NEW YORK (Reuters) – A development in the field of artificial intelligence that staggered asset prices could help set the stage for broader stock strength beyond the narrow group of technology shares that has propelled the market higher.

Tech stocks, led by megacap companies, have been the driving force of the current bull market. The S&P 500 tech sector has gained some 90% in the past two years, nearly doubling the gain for the overall benchmark index.

But the sector stumbled badly on Monday as investors factored in implications from the low-cost Chinese AI model, with shares of high-profile tech names such as Nvidia (NVDA), Broadcom (AVGO) and Oracle (ORCL) getting pummeled.

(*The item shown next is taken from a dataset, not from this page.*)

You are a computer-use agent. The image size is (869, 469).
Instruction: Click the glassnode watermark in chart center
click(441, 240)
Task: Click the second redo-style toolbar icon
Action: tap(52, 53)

Even as the group recouped some of those losses on Tuesday, investors were considering the changing character of the market, especially as they anticipate broader earnings improvement this year.

“It’s a catalyst for more balanced market leadership,” said Keith Lerner, co-chief investment officer at Truist Advisory Services. “Ultimately, that’s a positive because that means there are other areas for investors to make money.”

Market leadership has been particularly concentrated in a group of tech and tech-related megacap stocks known as the Magnificent Seven: Nvidia, (NVDA) Apple (AAPL), Microsoft (MSFT), Google parent Alphabet (GOOG, GOOGL), Amazon (AMZN), Facebook owner Meta Platforms (META) and Tesla (TSLA).

Those stocks combined accounted for 55% of the S&P 500’s total return since the end of 2022 as of Monday, according to Howard Silverblatt, senior index analyst at S&P Dow Jones Indices.

This year, however, the Magnificent Seven overall had been a negative influence on S&P 500 performance as of Monday.

Signs of a nascent rotation were evident amid the DeepSeek fallout. Even as the S&P 500 fell 1.5% on Monday, dragged down by stocks that carry heavy weights in the index, about 70% of S&P 500 constituents rose, according to Barclays strategists.

“Sector performance differed from similar risk-off days of the past few years, showing a notable ‘broadening’ tilt away from tech,” the Barclays strategists said in a note.

The S&P 500 growth index, which is heavily populated by tech stocks, dropped about 3.6% on Monday, while the counterpart value stock index rose nearly 1%. That was the biggest one-day percentage point advantage for value stocks over growth in the roughly 30 years of data on record, according to LSEG data.

While Wall Street may take time to understand the implications from DeepSeek, Monday’s “price action was a slap in the face to a lot of people who thought these stocks were invincible and the end result may be to take some of the chips out of that sector and spread it around to other areas of the market,” said Peter Tuz, president of Chase Investment Counsel.